Dear Apple…I want to talk to you about your move badge to honor International Women’s Day today. Whose idea was it to have the challenge for today be “burn twice as many calories as you needed to burn”?

Empowering? Not necessarily for a woman trying to overcome an eating disorder, or a woman trying to escape diet culture, or a woman trying to stop obsessing over calories. Maybe next time think it through and ask whether these ideas are empowering at all.

Sincerely, Caroline

March 13, 2018

Relearning and accepting shape is so much harder than it should be. I was so excited to wear this shirt again today. I hadn’t worn it since July 4th, last summer, and I couldn’t wait to see how different it looked. I almost died when I saw the difference. For a split second, I was happy and amazed, but then, that voice started nagging again telling me how much skinnier I used to be. It pointed to my rounder face as proof that I was now fatter. I argued that I had gained no weight, and it countered that I had lost natural muscle.

All the excitement drained as I examined, and listened, and finally, agreed. I have to imagine the thoughts going through my head are similar to those going through the head of my 12 year old daughter as she also watches her shape change. She also sees herself rounding in ways that she wasn’t before. She eats less now and my wife and I are sure it’s got something to do with that. What is happening to us is what is supposed to happen though. It’s what our bodies do as they go through puberty (1st or 2nd…it doesn’t matter), but, that transition period is rarely mentioned in the media.

For years we have watched “teen” shows where the characters are rarely teens. This has screwed up what this beautiful point of metamorphosis should look like. We see people that should be going through puberty…but, the actress is usually either already on the later end of teen years, or well past them (the entire Mean Girls cast).

So, I implore you my siblings…remember just how skewed the images you see on television and in magazines are. Remember that beauty being in the eye of the beholder does not mean it’s how someone else judges you, or how you should see yourself in the mirror…it’s how you see yourself from the inside out.

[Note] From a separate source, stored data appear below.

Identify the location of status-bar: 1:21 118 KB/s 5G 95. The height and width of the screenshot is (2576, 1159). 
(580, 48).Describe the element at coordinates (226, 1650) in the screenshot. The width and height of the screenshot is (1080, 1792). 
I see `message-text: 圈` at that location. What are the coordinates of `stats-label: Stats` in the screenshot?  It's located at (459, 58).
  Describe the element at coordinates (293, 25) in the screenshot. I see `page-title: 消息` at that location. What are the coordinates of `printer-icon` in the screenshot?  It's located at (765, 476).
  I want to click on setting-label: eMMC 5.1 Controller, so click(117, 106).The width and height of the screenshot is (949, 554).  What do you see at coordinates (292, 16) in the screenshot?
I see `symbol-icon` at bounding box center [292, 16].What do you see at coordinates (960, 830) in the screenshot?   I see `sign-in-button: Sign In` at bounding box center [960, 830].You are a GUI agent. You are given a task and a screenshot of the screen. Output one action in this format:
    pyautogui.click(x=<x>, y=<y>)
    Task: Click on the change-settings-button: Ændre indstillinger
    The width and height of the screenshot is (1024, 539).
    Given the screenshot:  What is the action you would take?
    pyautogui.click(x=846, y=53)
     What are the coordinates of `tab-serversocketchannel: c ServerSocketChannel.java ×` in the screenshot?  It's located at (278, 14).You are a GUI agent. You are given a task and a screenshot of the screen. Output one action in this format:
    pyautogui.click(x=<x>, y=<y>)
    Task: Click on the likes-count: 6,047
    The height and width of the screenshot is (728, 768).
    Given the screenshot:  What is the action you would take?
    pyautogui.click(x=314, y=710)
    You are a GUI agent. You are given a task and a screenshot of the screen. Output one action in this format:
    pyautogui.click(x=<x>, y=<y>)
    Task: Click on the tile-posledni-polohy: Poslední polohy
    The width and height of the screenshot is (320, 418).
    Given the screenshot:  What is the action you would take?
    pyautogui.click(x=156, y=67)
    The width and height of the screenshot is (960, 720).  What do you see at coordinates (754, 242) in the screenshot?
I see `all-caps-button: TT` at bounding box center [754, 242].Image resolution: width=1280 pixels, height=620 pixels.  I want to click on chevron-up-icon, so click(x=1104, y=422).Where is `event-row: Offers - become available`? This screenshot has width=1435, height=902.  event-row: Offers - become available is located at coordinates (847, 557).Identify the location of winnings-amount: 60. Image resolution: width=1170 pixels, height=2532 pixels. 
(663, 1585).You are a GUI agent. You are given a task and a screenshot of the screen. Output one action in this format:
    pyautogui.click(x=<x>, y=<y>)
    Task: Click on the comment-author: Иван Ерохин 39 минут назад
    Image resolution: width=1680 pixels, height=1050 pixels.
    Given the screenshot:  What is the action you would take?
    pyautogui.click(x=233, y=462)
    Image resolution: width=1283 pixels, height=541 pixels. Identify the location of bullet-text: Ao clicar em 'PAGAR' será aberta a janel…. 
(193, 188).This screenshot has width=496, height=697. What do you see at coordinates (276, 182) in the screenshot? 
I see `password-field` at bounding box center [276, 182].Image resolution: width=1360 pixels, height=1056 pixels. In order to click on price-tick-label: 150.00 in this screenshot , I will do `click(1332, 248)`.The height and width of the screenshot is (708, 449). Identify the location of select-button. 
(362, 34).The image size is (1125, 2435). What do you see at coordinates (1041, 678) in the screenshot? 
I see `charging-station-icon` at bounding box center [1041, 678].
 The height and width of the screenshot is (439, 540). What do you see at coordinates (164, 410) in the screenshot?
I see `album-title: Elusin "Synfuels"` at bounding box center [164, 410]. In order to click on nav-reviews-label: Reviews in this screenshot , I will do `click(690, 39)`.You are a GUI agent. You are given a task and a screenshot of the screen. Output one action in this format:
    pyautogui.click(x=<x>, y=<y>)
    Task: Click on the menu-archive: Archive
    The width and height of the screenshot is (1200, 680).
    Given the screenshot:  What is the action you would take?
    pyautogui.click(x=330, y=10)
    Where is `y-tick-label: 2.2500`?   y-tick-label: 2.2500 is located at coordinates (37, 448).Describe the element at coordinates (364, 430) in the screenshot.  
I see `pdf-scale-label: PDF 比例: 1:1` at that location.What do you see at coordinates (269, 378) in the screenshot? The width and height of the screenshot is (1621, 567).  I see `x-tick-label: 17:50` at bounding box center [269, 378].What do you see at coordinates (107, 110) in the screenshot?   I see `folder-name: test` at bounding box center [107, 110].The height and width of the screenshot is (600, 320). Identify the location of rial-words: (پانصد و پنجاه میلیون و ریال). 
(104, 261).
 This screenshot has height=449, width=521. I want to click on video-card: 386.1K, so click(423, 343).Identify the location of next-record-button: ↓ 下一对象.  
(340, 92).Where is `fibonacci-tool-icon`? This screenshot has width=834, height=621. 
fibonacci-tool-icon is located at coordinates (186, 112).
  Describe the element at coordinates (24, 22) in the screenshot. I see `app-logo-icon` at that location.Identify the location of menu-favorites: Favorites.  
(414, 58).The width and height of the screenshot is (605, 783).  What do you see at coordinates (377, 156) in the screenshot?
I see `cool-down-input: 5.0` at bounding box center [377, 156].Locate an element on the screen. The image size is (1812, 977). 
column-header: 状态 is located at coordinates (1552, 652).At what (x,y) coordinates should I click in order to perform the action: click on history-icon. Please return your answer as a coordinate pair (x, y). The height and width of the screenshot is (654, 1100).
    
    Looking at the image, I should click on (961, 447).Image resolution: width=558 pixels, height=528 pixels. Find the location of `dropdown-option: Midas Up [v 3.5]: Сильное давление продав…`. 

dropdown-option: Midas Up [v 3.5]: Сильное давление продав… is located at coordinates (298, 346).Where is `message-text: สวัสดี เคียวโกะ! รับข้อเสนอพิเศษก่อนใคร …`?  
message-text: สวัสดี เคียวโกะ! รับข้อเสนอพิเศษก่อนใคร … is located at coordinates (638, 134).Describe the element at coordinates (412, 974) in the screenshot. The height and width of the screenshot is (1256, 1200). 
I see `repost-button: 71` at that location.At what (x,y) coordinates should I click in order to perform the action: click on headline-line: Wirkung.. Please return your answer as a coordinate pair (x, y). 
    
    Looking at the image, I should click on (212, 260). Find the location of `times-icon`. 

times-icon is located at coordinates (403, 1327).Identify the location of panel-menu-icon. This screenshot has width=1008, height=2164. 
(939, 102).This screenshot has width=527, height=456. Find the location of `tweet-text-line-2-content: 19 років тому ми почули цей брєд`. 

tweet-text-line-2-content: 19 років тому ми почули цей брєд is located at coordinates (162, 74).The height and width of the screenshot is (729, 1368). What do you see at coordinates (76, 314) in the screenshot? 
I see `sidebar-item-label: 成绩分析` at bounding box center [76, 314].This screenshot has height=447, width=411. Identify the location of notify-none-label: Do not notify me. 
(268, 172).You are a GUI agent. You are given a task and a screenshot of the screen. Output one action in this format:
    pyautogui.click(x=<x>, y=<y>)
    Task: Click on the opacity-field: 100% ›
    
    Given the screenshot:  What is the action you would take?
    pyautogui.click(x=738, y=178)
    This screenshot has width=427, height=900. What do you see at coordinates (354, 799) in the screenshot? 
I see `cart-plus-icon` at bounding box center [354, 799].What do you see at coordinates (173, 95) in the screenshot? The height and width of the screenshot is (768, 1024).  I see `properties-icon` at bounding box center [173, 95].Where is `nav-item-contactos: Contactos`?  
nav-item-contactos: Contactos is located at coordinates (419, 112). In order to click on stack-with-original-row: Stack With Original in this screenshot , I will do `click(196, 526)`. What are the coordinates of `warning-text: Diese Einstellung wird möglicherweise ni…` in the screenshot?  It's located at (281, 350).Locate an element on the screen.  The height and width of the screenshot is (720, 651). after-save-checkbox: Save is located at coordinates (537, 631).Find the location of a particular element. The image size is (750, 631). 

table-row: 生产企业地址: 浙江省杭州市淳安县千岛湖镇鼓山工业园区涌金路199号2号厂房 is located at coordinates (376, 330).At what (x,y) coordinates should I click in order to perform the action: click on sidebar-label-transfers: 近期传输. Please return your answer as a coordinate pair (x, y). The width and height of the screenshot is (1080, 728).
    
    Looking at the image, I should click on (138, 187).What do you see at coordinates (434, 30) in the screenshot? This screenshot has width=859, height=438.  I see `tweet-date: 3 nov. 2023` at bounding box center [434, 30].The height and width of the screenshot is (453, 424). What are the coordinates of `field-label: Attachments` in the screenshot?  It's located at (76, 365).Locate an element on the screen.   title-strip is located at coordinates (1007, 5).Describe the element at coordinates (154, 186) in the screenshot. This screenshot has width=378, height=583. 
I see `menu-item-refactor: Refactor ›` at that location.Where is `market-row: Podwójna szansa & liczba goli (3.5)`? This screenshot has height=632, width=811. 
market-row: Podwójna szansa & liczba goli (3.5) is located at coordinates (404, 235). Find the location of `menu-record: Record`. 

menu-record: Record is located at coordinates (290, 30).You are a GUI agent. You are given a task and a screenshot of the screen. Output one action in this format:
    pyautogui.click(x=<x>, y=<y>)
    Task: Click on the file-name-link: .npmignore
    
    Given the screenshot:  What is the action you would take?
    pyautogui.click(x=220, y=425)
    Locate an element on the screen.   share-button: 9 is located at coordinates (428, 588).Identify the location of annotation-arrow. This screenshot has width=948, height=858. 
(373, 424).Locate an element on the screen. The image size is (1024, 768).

Each one of you is so gorgeous and no “beauty standard” can truly capture the unique aspects that make each woman shine. Join me in trying to remember that we are all changing. Our bodies bloat and crave. Gravity makes adjustments. Pregnancy alters everything about you. The sleepless nights that follow the birth do too.

But, change is not necessarily bad. There is an inherent, untouchable, undefinable beauty to simply being a woman, even with the daily alterations it brings. May we all come to see that, embrace it, and reflect it so that the world might be changed by the sight of the strong, beautiful, unique women we are.

March 13, 2018

If you need picture proof that the numbers on the scale matter very little…look no further than this picture. The picture on the left was January 11th and I weighed less than I do in the pic on the right. I post this simply to say that too often we judge ourselves and are judged by others because of the numbers on a scale. But the numbers don’t mean anything.

Our doctors tell us our BMI is high or low. Magazines tell us about losing weight. Everything tells us to respect that number, but, my wonderful sisters, I say…screw the number.

Fall in love with the woman in the mirror. Your weight is a mathematical equation measuring the pull of gravity upon you. The only thing it truly tells you is that gravity is working and the Earth is still spinning. Don’t let it determine your worth and don’t let changing it control your life.

Be happy and love you. It might sound selfish but, be in love with you. Do what you must to make yourself feel like the strong, confident, beautiful woman you are. And, know there’s not a number in existence that can measure everything that really matters about you.